El problema tampoco se resolverá con el cambio que Obama pretende hacer a una ley de 2008 que establece que los niños que llegan solos a este país desde Centroamérica no pueden ser deportados sin antes presentar sus casos ante un juez de migración.  Mientras comparecen ante las autoridades, los niños pueden permanecer en albergues o con familiares y el proceso puede demorar años debido al rezago que enfrentan las cortes migratorias.

Debido a la intensa presión política que enfrenta por el arribo de más de 40 mil niños centroamericanos de octubre a la fecha, Obama le ha pedido al Congreso que le de mayor autoridad legal para deportarlos de forma expedita.

niños centroamericanos
Una ley de 2004 protege de la deportación automática a los niños centroamericanos que llegan solos a territorio estadounidense. Foto: Facebook.

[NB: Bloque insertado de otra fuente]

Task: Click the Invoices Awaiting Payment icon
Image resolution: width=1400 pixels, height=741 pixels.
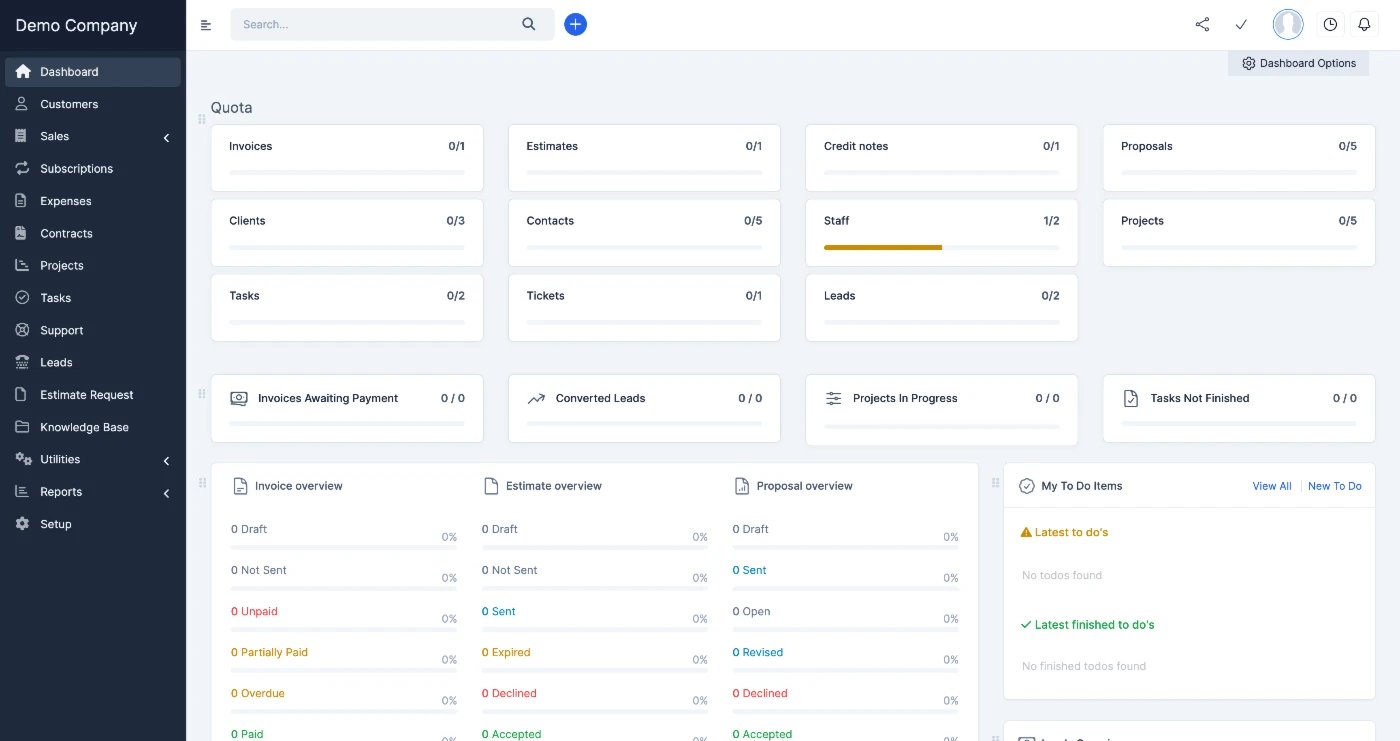Action: pyautogui.click(x=239, y=398)
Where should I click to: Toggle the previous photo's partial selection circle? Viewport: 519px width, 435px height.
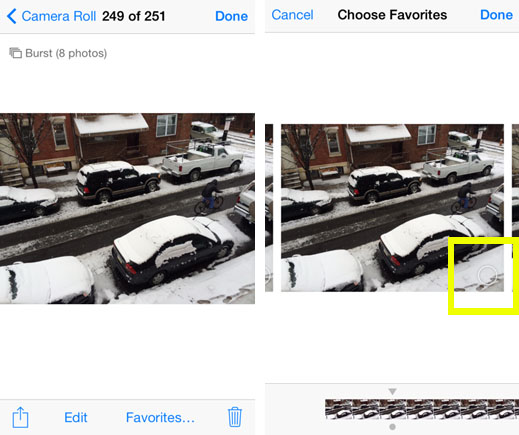268,276
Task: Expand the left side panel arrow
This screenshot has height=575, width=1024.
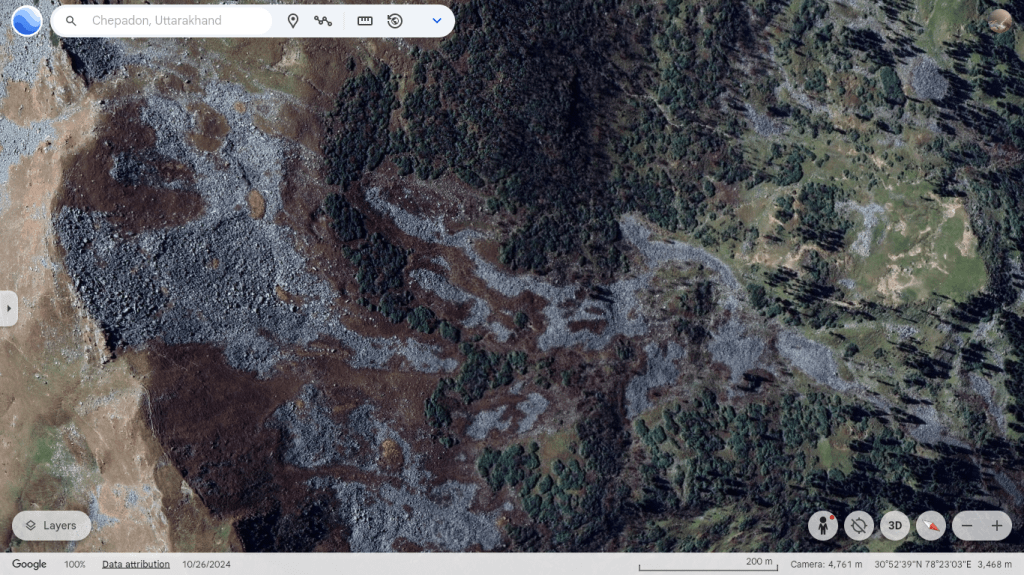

Por fortuna, varios legisladores demócratas, entre ellos Robert Menéndez, se han opuesto a cambiar la ley bajo el argumento de que, si  se deporta a los niños de manera automática,  se les expondría a ser víctimas de tráfico sexual y otro tipo de abusos y violaciones a los derechos humanos.

La crisis humanitaria que se ha creado no tiene una solución fácil ni rápida. Para empezar a abordar el problema, el gobierno de Estados Unidos haría bien, primero, en tratar de entender y estudiar a fondo las causas del éxodo masivo de niños.

Es innegable que la corrupción e ineficiencia de las autoridades de México y Centroamérica han obligado a millones de sus habitantes a buscar mejores formas de vida fuera de sus países. Pero Washington tiene que aceptar que también ha contribuido al caos con sus políticas equivocadas.

Tanto en México como en Centroamérica incontables campesinos han tenido que dejar sus tierras y emigrar al norte por la competencia desleal de los agricultores estadounidenses que reciben subsidios de su gobierno.  Y en cuanto a la violencia desbordada que aqueja a esa región, no hay que olvidar que la raíz del mal se encuentra en el apetito insaciable de los estadounidenses por las drogas.

La falta de una reforma migratoria, por otra parte, no ha hecho sino perpetuar el abuso y la explotación hacia la mano de obra indocumentada y ahondar el sufrimiento de millones de familias a las que se condena a vivir separadas por años o por toda la vida.

Obama y los legisladores de este país no pueden cerrar más los ojos ante esta realidad. Si de verdad quieren empezar a resolver el problema ha llegado la hora de enfrentar al toro por los cuernos con soluciones humanitarias y responsables y con la conciencia de que la crisis no se resolverá de la noche a la mañana.